Restate word for word the part of the material that runs from the line containing "Task: Reject all cookies with Ablehnen button" through its final line, inclusive, minus the pictures.
Supplied records START
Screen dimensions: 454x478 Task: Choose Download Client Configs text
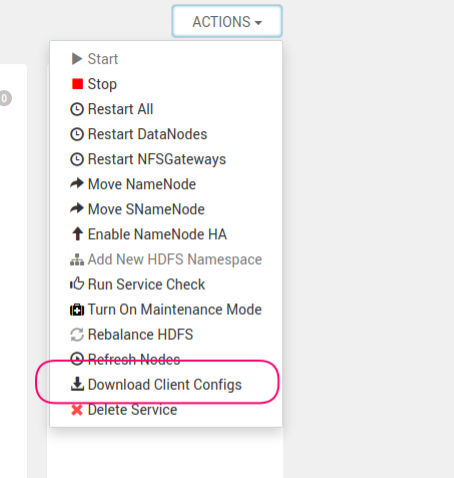[x=165, y=385]
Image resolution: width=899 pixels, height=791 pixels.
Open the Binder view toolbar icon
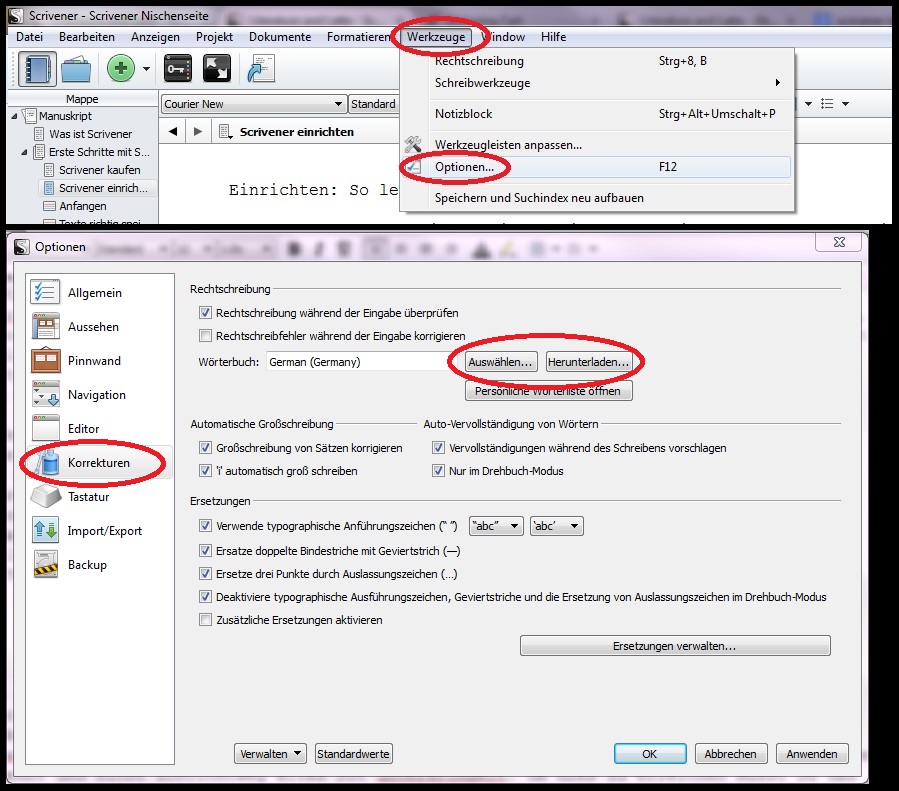37,67
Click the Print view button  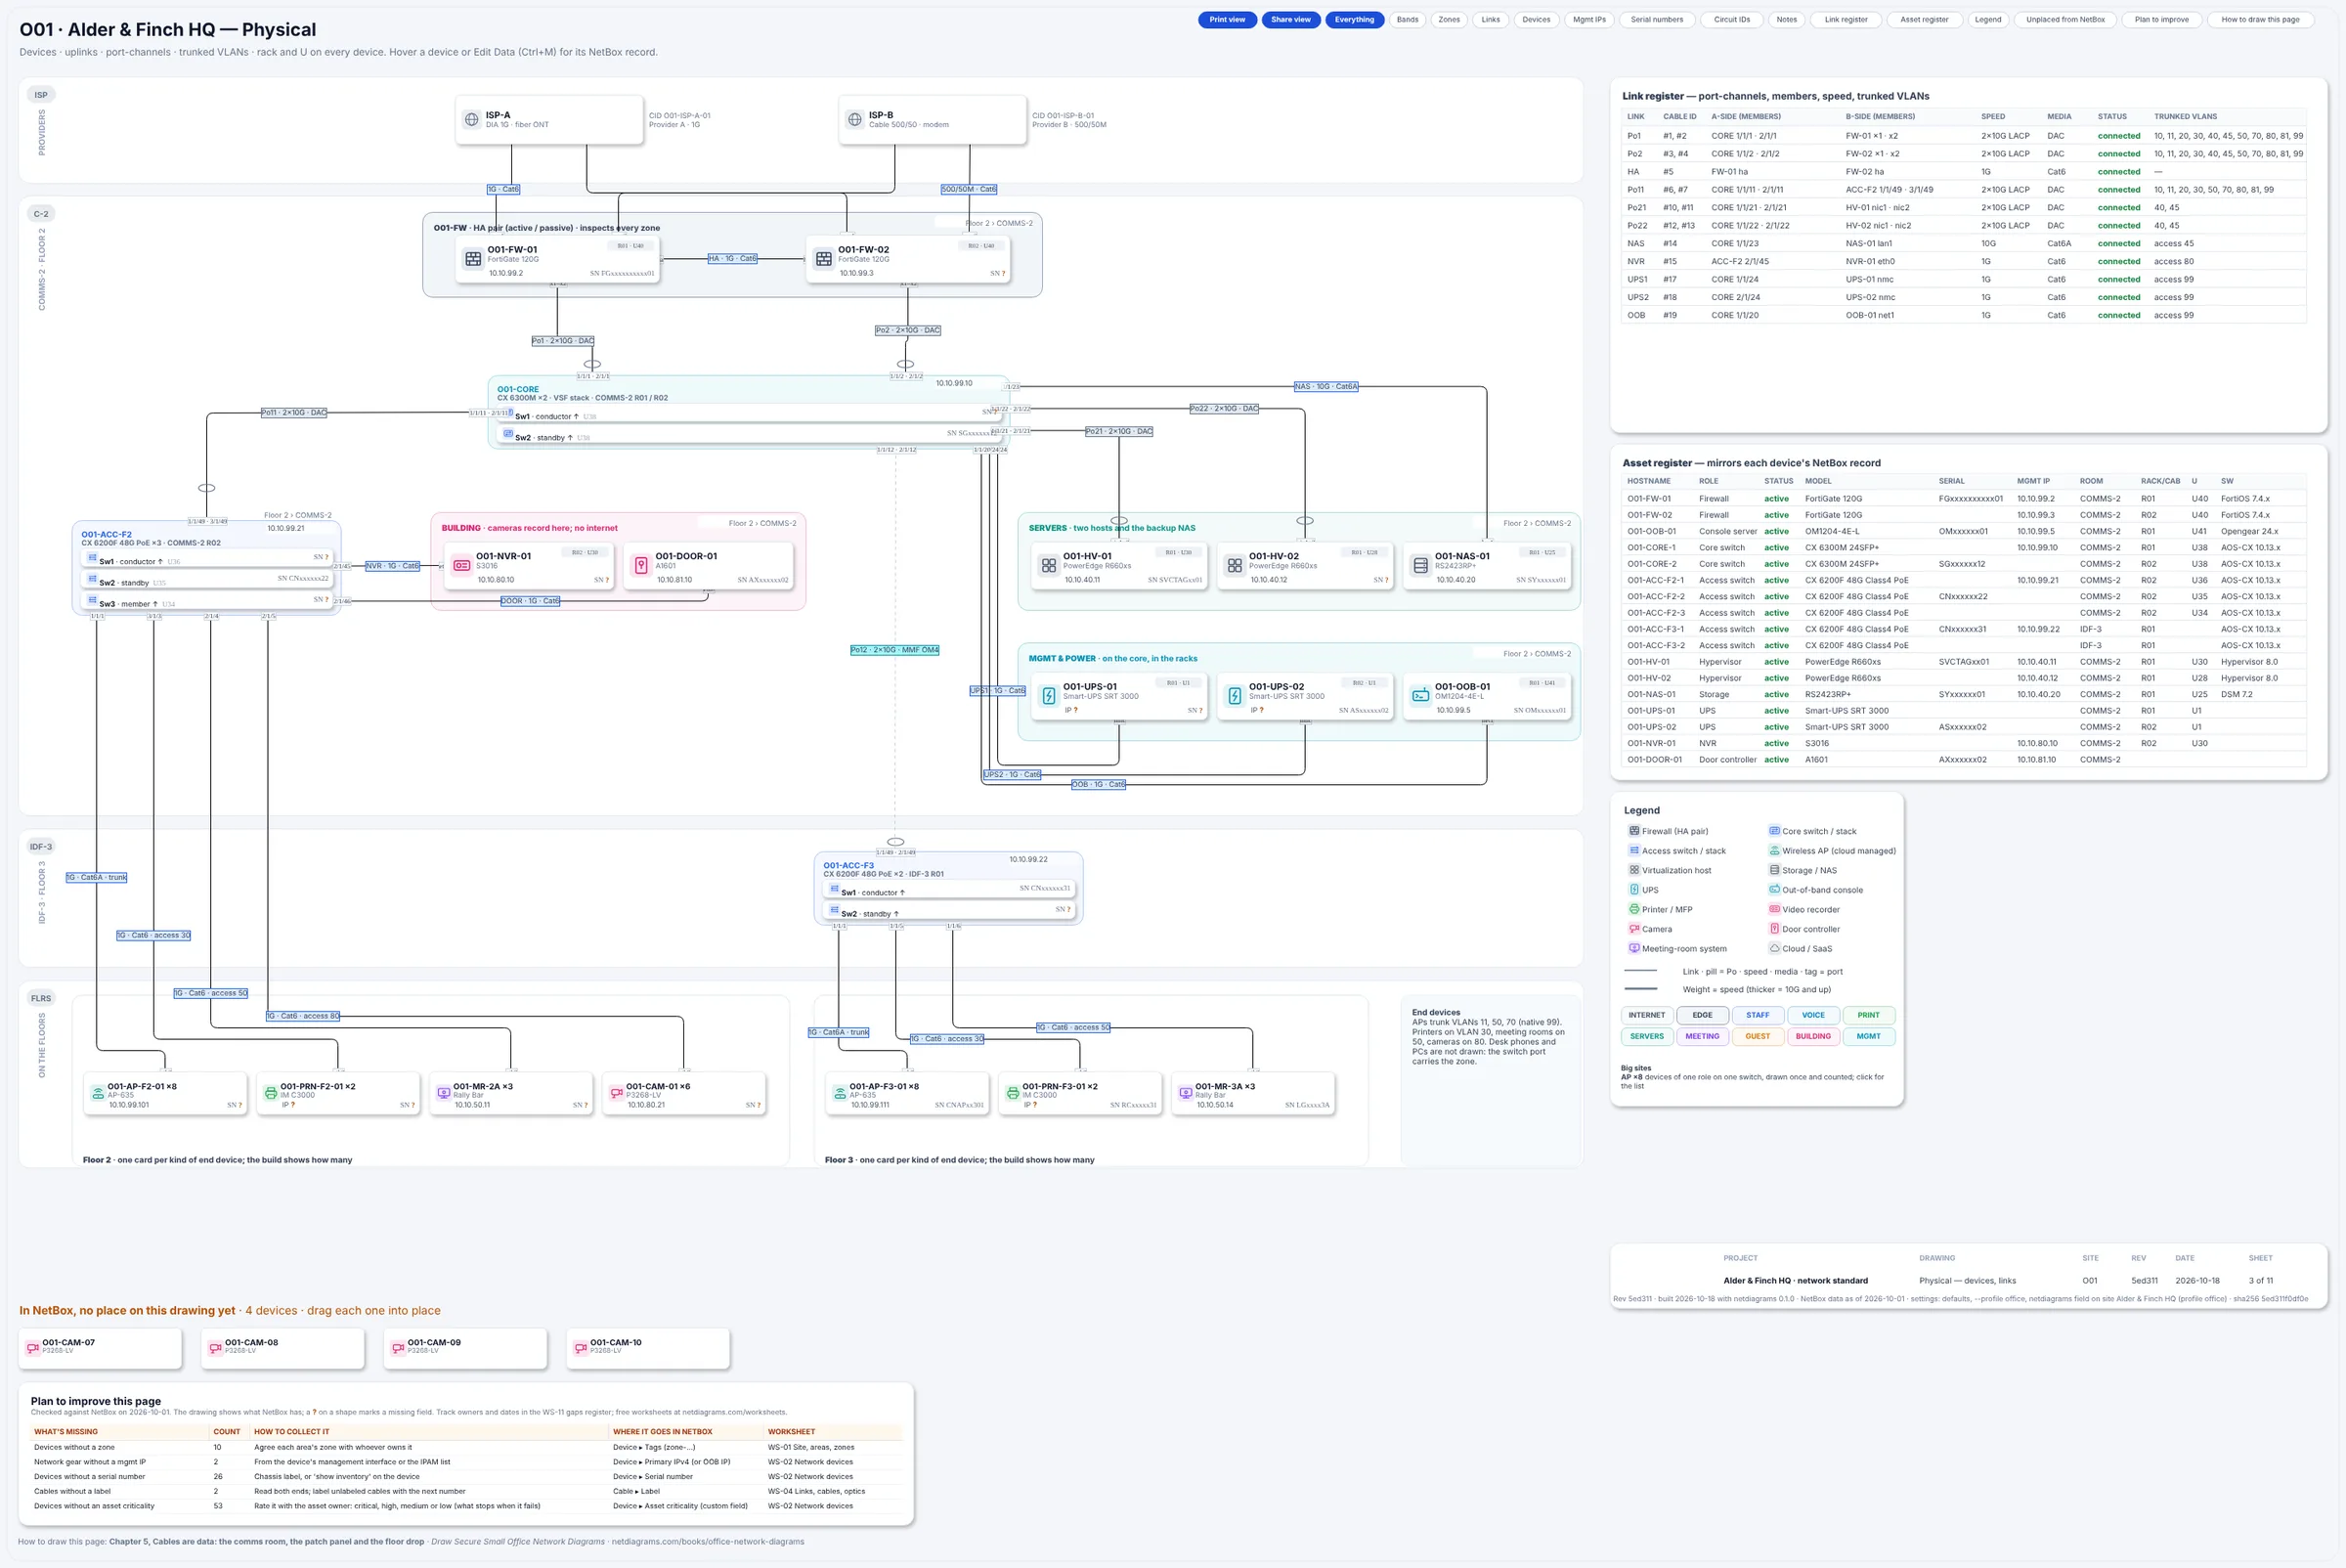click(x=1227, y=20)
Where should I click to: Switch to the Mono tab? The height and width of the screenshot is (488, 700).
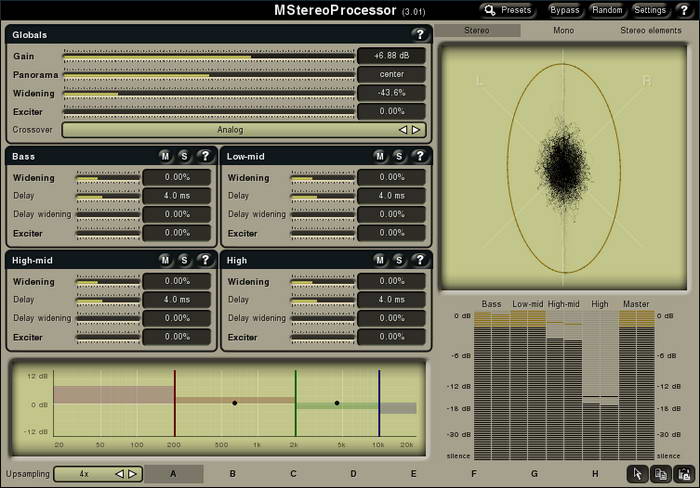564,31
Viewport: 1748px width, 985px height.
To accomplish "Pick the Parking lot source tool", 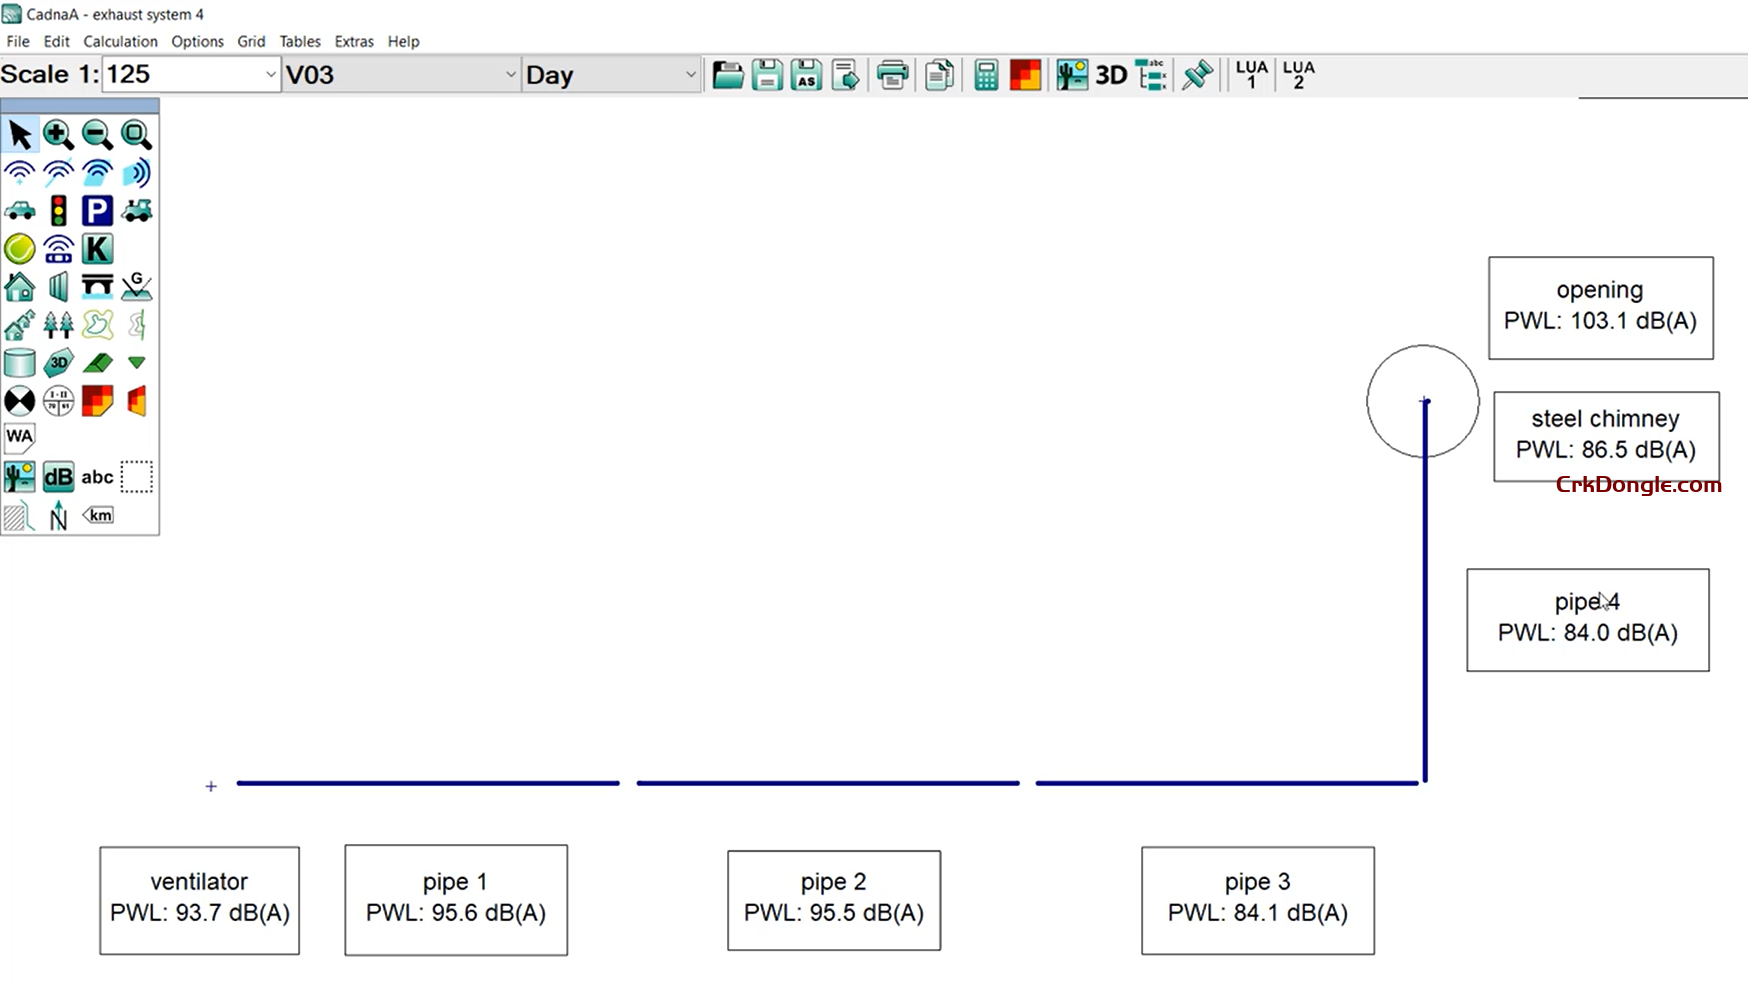I will 97,211.
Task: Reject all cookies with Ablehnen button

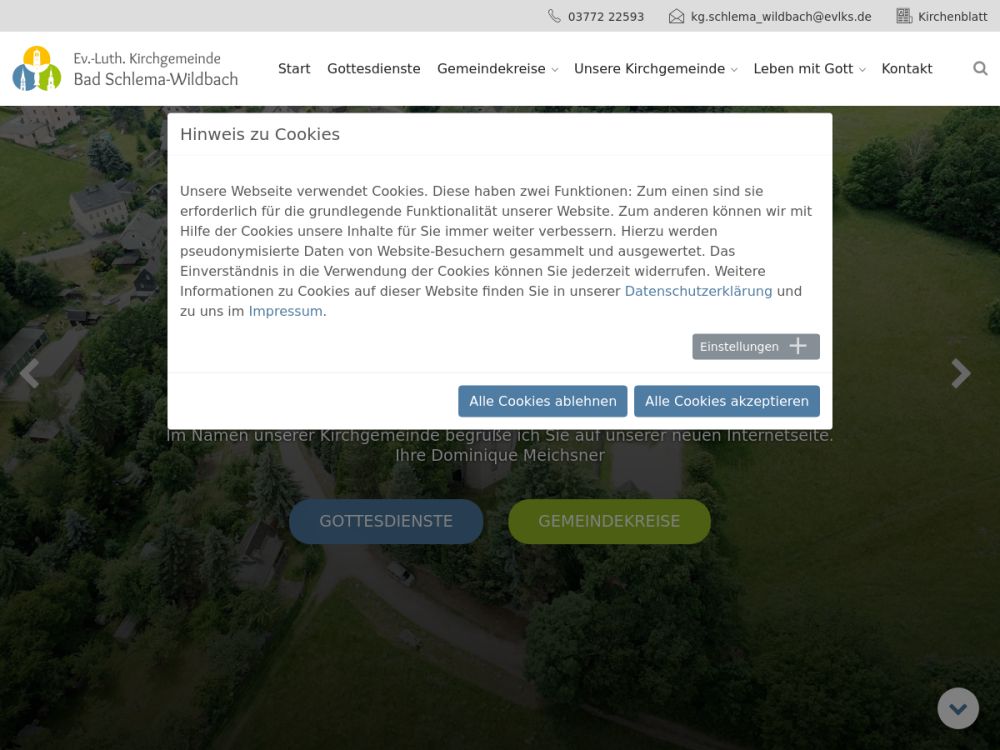Action: [542, 401]
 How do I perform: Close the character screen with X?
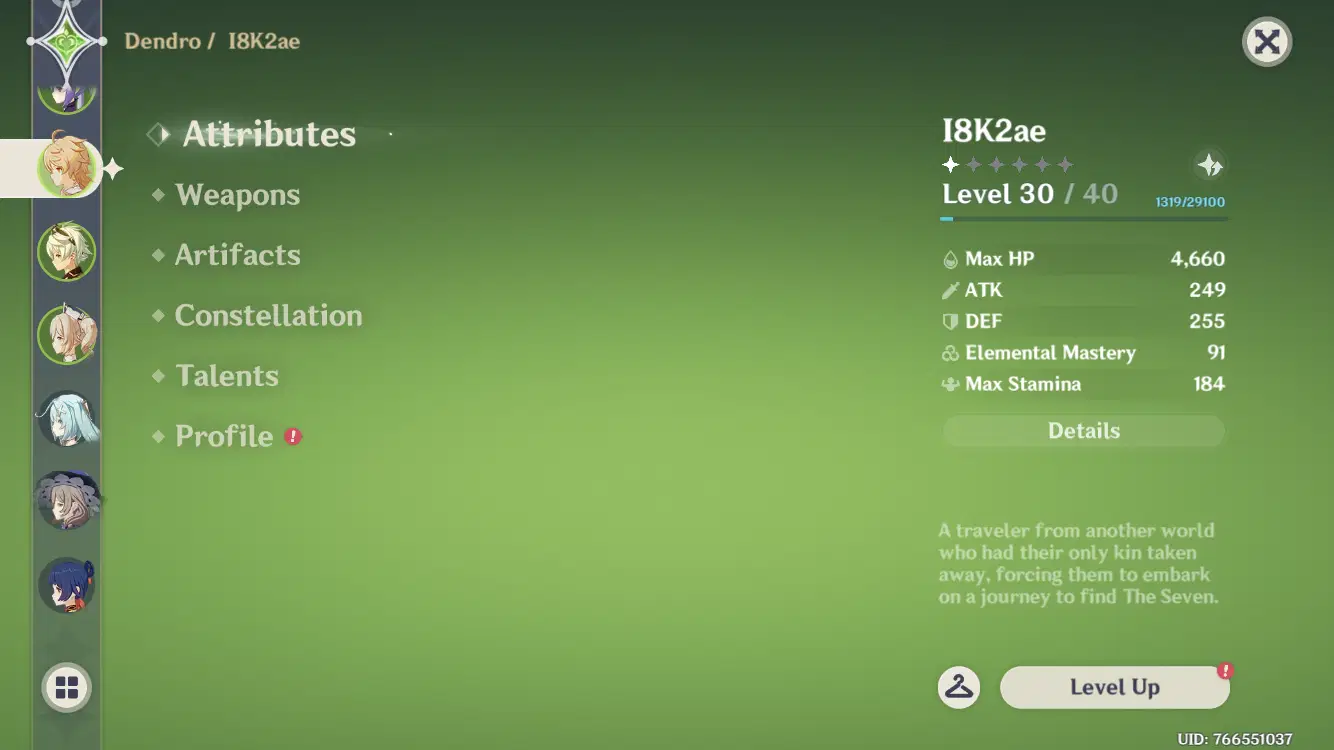coord(1267,42)
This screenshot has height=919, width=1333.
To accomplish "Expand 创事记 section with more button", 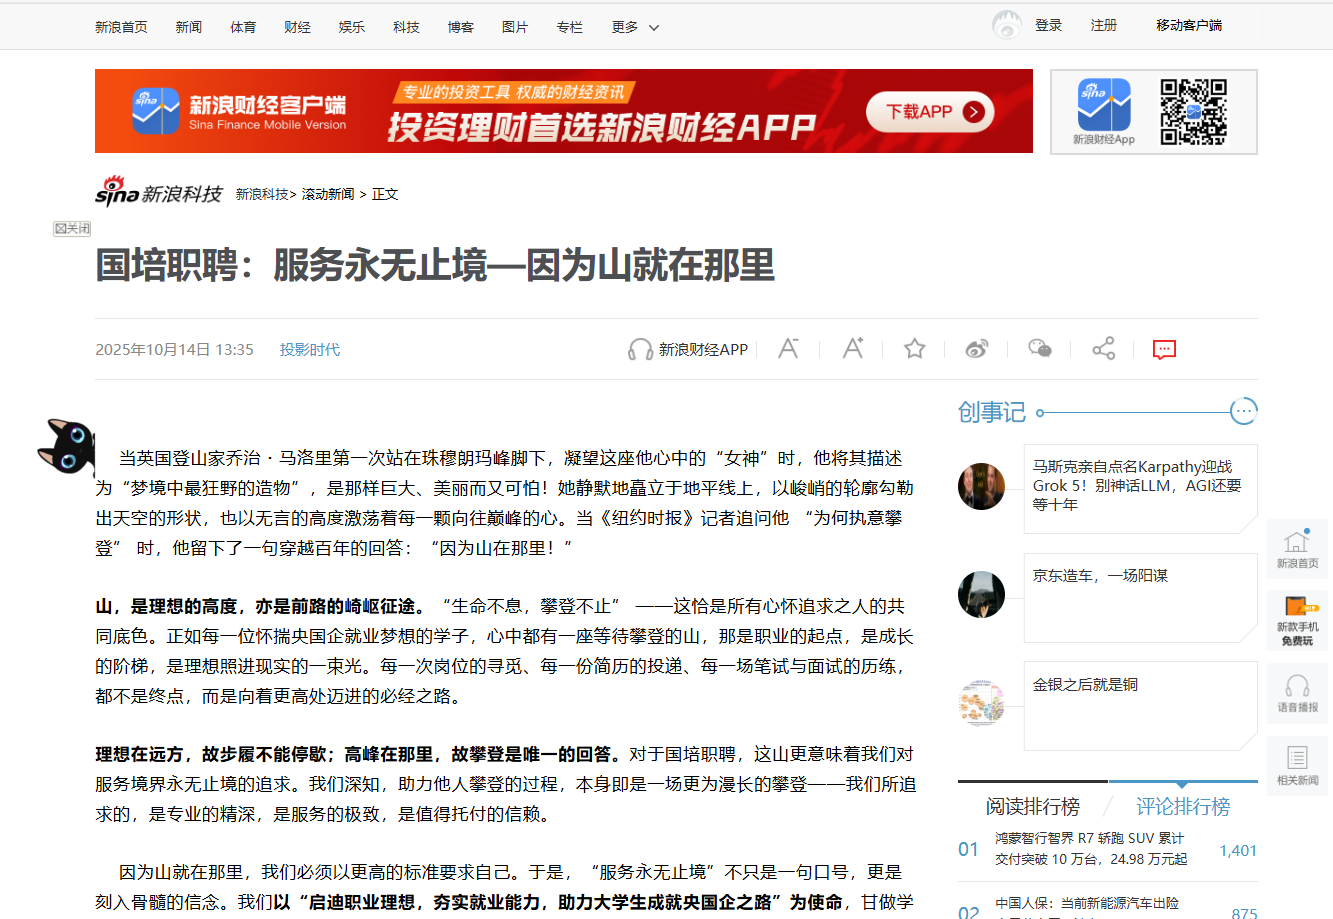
Supplied records END
▶ Result of the exercise:
Task: Reject all cookies with Ablehnen button

Action: [542, 401]
 How do I perform: Close the character screen with X?
coord(1267,42)
This screenshot has height=919, width=1333.
To accomplish "Expand 创事记 section with more button", 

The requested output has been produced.